Except the limits imposed by the people in the 501-C-3’s who don’t want to hear about my indwelled Spirit, and they detest the thought of God performing an old-fashioned miracle in a middle-aged sick woman’s life: ‘Thank-you no, but we are doing fine here just as we are, we are ordained and know best. God works through the Church nowadays, and not through direct revelation. We have been performing this way for about 1700 years and the wrath of God hasn’t killed us yet (for lying and deceiving others away from the truth about God,)’. That may be true, but Hell’s a’comin’. Jesus tells His believers, “Enter through the narrow gate… (Matt. 7:13)”.
Susan

Susan Moore said...

Part 3 of 4
You know what I think happened when the delegation was sent to Jerusalem? I think they ran there. I think they arrived there panting and sweaty, and on fire for the Lord. Pride left Paul when He got knocked on his butt by a flash of light, and had to be led by the hand to a room where he sat blind for three days and nights without food and water, knowing that he had offended God. He had no idea what would happen to him next. When God healed him, he came out leaping. Never again did he deny the truth about God, and to his end remained loyal to His Lord, the one true God who saved him and healed him. Nothing else ever mattered to him but proclaiming the truth about God in his words and works.
Susan

Susan Moore said...

Part 4 of 4
The amount of positive energy flowing out from that area was unknown in this day. Jesus had healed so many people, cast out so many demons, and performed so many miracles that, “If every one of them were written down, I suppose that even the whole world would not have room for the books that would be written’ (John 21:25). And it didn’t stop when He went to heaven, it continued through His Spirit-filled followers, just as He said it would.
Modern descriptions of Acts make everything sound like it happened in a dignified, orderly way.

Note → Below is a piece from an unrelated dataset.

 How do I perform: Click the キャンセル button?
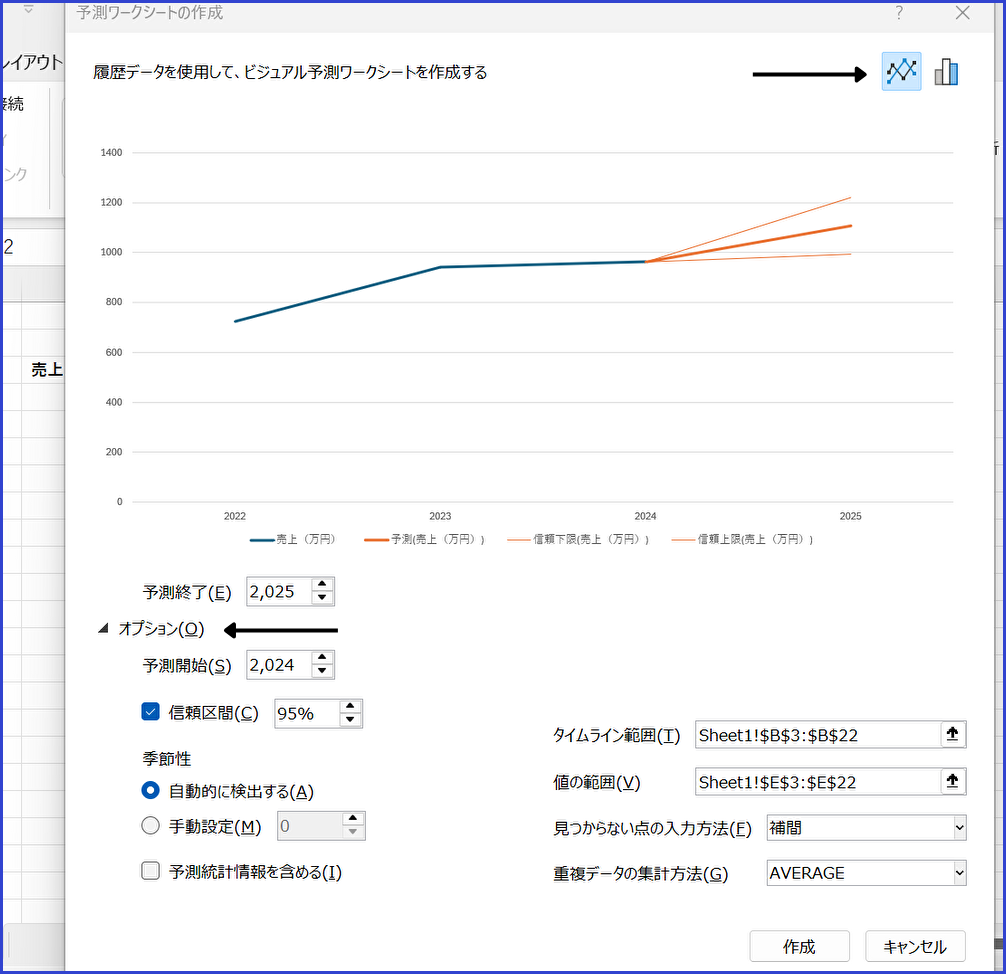(x=915, y=946)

I think it was a joy filled bedlam. Here I am just one miraculously healed person; imagine the effect on the Church if, over the course of a few years, there became thousands or tens of thousands of us: the same concentration for the amount of humans there are as back then. Total bedlam. Dr. Schenck, the three that remain are faith, hope and love; the trinity. God is love, Jesus is faithful and true, and the Spirit of hope reminds us of what is yet to come and explains to us what He has said. The amount of transcendent joy circulating in that area was indescribable by the utterances of mere mortal humans.